Per i Vescovi, occorre moltiplicare gli sforzi per continuare, nonostante le gravi difficoltà nelle quali le famiglie, gli insegnanti e i catechisti si trovano a operare, l’impegno educativo nei confronti delle nuove generazioni e per ricostruire al più presto condizioni e contesti che permettano esperienze formative integrali:

“Le nuove tecnologie sono di grande aiuto per tenere i contatti e per svolgere attività, ma non possono sostituire la ricchezza dell’incontro personale, della presenza. Aumentano le difficoltà dei bambini e soprattutto degli adolescenti, a cui va riconosciuto di avere vissuto, nella maggioranza dei casi, questi mesi con grande responsabilità e senso civico. Non si può tuttavia nascondere che sembrano crescere l’insofferenza dei giovani e la preoccupazione delle famiglie”.

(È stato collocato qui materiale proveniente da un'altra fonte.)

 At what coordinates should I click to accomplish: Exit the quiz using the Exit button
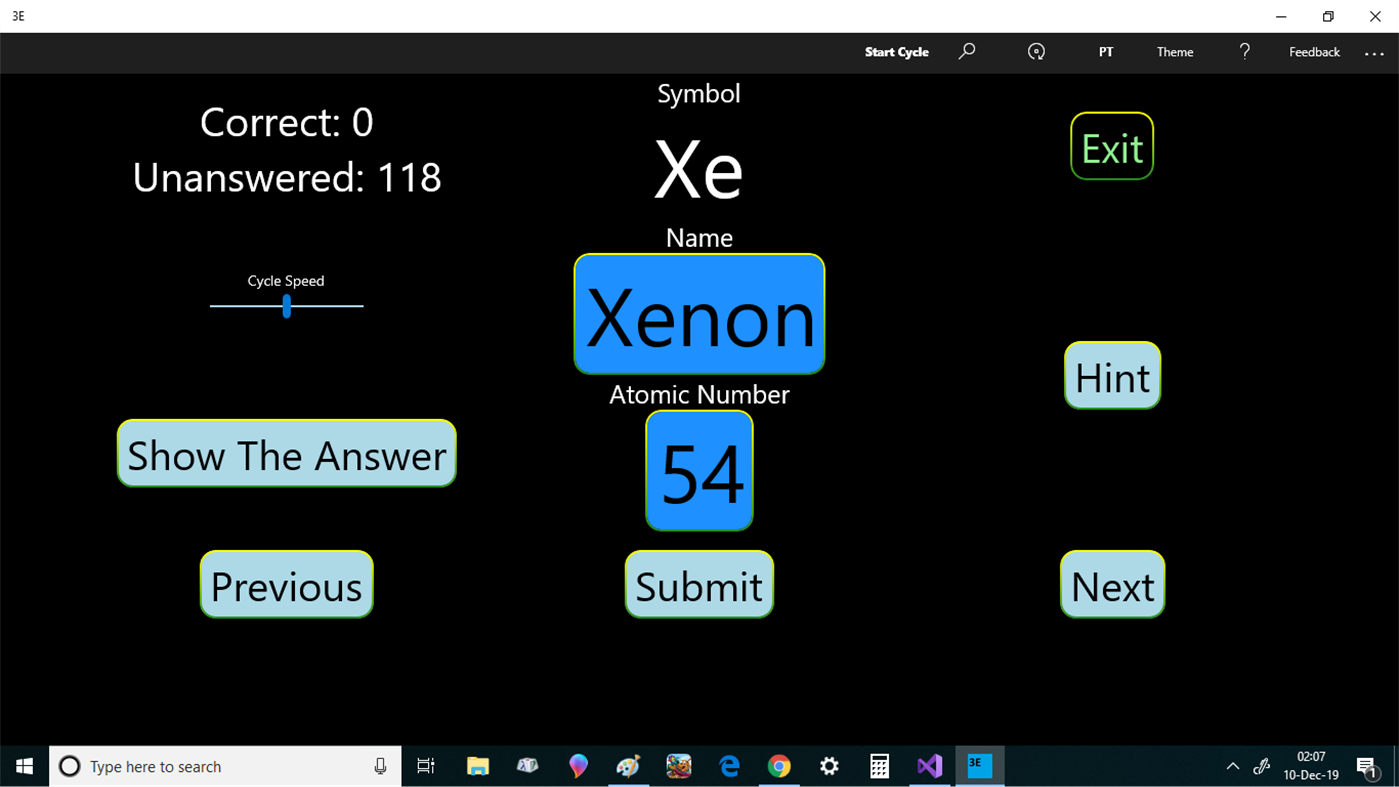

Un’attenzione particolare è stata posta al sistema educativo: “I bambini, i ragazzi, i giovani e l’intera comunità hanno bisogno che le scuole, i centri educativi, le parrocchie, gli oratori possano tornare il prima possibile a svolgere la loro funzione di contesti di crescita. Non ci potrà essere un ritorno improvviso alle condizioni di prima, ma fin d’ora tutti, comunità civili ed ecclesiali, sono sollecitati a fare la propria parte, partendo da quello che questo tempo sta mettendo in evidenza.

Sta maturando la consapevolezza che i processi educativi sono significativi per le persone quando si basano sulla comunicazione dell’attenzione e della cura, anche quando si è costretti a interagire a distanza. E’ chiaro ormai che le realtà educative, a partire dalle scuole, hanno bisogno di essere sostenute dalla collaborazione di tutti. In questa direzione, è fondamentale attivarsi per costruire sui territori alleanze educative, secondo la proposta di Papa Francesco ad operare per un Global Compact on Education”.

Una considerazione particolare è stata fatta sulle ‘nuove povertà’: “Come Pastori non possiamo chiudere gli occhi di fronte alle molteplici povertà: a quelle degli ultimi, che la pandemia ha reso in molti casi invisibili; a quelle di tanti che, per la prima volta, sono costretti a bussare alle porte delle Caritas, che in questi mesi hanno moltiplicato gli sforzi per non lasciare indietro nessuno;

a quelle di un numero sempre crescente di famiglie e imprese strette nella morsa dell’usura a causa del sovraindebitamento; a quelle dei migranti che continuano ad arrivare sulle nostre coste o sono bloccati sulla frontiera balcanica, al gelo e in condizioni disumane. La paura non deve infatti farci rinchiudere in noi stessi né impedirci di tendere la mano al prossimo, se si vuole costruire una società più equa e più solidale”.

I vescovi hanno espresso apprezzamento per il Trattato delle Nazioni Unite sulla proibizione delle armi nucleari, sollecitato anche dall’appello che ha visto tra i firmatari il card. Gualtiero Bassetti, mons. Giovanni Ricchiuti, arcivescovo di Altamura-Gravina-Acquaviva delle Fonti e presidente di Pax Christi Italia, mons. Luigi Bettazzi, vescovo emerito di Ivrea e già presidente di Pax Christi International e di Pax Christi Italia.

Infine i vescovi hanno chiesto alle diocesi maggior attenzione all’ascolto: “Ricomporre le fratture non significa cancellare le ferite né far finta che non ci siano mai state, ma chiede un di più di coraggio e di pazienza per valorizzarle, farle diventare un’opportunità e il segno della rinascita”.

Nel comunicato finale, nel rispetto delle prescrizioni sanitarie vigenti, il Consiglio episcopale permanente ha deciso che da domenica 14 febbraio tornerà il segno della pace durante la celebrazione della Messa,senza la stretta di mano o l’abbraccio, ma ci si potrà scambiare la pace guardandosi negli occhi o chinando il capo:

“Secondo i Vescovi può esprimere in modo eloquente, sicuro e sensibile, la ricerca del volto dell’altro, per accogliere e scambiare il dono della pace, fondamento di ogni fraternità. Là dove necessario, si potrà ribadire che non è possibile darsi la mano e che il guardarsi e prendere contatto visivo con il proprio vicino, augurando: la pace sia con te, può essere un modo sobrio ed efficace per recuperare un gesto rituale”.